Попав на торговый пункт Куртца, Марло обращает внимание на странное украшение ограды: это ссохшиеся головы на кольях, отрубленные головы тех, кого угодно называть мятежниками. Наконец, покидая этот торговый пункт, Марло становится свидетелем "забавы идиотов", того, как белые пассажиры его парохода развлечения ради расстреливают толпу туземцев, собравшихся проводить боготворимого ими Куртца, то есть расстрела тех, кого угодно называть изуверами. И если на фоне такой повседневности Куртц творит дела, которые пугают даже представителей фирмы, считающих, что "время для энергичных мероприятий еще не пришло", то нечего удивляться, что в предсмертном кошмаре дела эти вызывают у самого Куртца многозначительные слова: "Ужас! Ужас!" Остается догадываться, что происходило во время его набегов во главе племени людоедов, какими средствами заставил Куртц сделать себя вождем, какие победные пиршества совершались в честь Куртца. Обо всем этом Конрад говорит лишь намеком, оставляя предполагать несказанные злодеяния в духе Стивенсонова Хайда. Конрад молчит, как смолчал капитан Марло и перед журналистом, который считал, что умерший Куртц должен был быть политиком: "Как этот человек говорил! Он мог наэлектризовать толпу! Он мог себя убедить в чем угодно... в чем угодно. Из него бы вышел блестящий лидер любой крайней партии". Молчит капитан Марло и перед невестой покойного Куртца, когда она повторяет: "Какая утрата для меня... для нас... для мира!" Марло допускает рождение легенды, все равно о великом ли демагоге или о рано умершем потенциальном колонизаторе, новом Родсе, легенды из тех, которые позднее так едко разоблачал Честертон.
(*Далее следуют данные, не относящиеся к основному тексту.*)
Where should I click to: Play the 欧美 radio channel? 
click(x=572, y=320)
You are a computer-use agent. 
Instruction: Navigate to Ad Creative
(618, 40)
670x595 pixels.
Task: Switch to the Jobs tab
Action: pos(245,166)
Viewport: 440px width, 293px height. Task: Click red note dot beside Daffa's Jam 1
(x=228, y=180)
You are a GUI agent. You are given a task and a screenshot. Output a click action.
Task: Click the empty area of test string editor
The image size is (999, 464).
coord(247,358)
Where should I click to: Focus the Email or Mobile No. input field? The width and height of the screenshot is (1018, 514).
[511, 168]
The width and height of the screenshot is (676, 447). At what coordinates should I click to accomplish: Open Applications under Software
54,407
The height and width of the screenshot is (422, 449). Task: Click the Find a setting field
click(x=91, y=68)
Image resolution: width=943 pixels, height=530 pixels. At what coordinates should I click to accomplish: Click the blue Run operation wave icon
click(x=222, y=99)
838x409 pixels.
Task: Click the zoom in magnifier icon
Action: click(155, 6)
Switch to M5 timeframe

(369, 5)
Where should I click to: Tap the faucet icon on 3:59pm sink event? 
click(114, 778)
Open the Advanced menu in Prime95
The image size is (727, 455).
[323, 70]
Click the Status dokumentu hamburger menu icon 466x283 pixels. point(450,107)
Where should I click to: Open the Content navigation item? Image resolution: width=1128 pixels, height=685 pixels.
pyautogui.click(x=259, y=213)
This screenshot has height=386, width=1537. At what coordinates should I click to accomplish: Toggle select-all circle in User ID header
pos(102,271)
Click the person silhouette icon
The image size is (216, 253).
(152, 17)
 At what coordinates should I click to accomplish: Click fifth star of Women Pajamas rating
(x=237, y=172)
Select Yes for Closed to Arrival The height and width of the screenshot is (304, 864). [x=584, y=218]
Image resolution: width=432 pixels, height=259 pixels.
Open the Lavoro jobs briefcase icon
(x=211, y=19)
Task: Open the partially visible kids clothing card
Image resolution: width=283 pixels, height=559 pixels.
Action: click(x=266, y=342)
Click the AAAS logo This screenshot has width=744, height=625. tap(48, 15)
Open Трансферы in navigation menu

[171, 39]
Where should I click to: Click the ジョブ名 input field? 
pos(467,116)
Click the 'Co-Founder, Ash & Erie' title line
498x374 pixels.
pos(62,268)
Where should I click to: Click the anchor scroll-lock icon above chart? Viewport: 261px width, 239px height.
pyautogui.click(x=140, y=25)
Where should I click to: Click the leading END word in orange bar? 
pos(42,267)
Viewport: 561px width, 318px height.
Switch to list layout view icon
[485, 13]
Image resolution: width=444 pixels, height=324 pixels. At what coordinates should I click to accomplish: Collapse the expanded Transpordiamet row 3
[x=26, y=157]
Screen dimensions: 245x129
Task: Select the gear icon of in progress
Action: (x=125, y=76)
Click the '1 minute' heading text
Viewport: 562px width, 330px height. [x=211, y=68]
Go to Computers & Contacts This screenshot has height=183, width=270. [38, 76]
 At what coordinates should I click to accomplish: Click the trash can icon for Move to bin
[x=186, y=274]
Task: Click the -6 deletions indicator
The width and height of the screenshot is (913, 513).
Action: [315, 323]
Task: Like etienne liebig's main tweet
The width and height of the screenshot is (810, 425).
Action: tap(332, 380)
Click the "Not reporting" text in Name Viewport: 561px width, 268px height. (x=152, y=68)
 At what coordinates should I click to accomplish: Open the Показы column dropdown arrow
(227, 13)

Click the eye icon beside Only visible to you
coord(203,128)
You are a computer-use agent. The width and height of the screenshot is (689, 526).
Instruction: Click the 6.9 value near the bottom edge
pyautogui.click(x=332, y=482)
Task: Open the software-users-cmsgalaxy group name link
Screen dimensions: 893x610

Развенчание Куртца имеет социальную ценность, какова бы ни была психологическая направленность повести. "Сердце тьмы" - это не только субъективная тьма и ужас Куртца, но и объективная тьма и ужасы колониальной Африки. Недаром уже после смерти Конрада в буржуазной печати сделана была попытка поставить под сомнение объективность его изображения колониального Конго.

В книгах переходного типа Конрад наметил образы, которые и позднее не были им раскрыты с большей полнотой, сколько бы он о них ни говорил. Измышляя изломанного и утонченного героя своих поздних произведений, Конрад, по-видимому, не мог понять его и поверить в него так, как он понимал и верил в того, кого называл "одним из нас".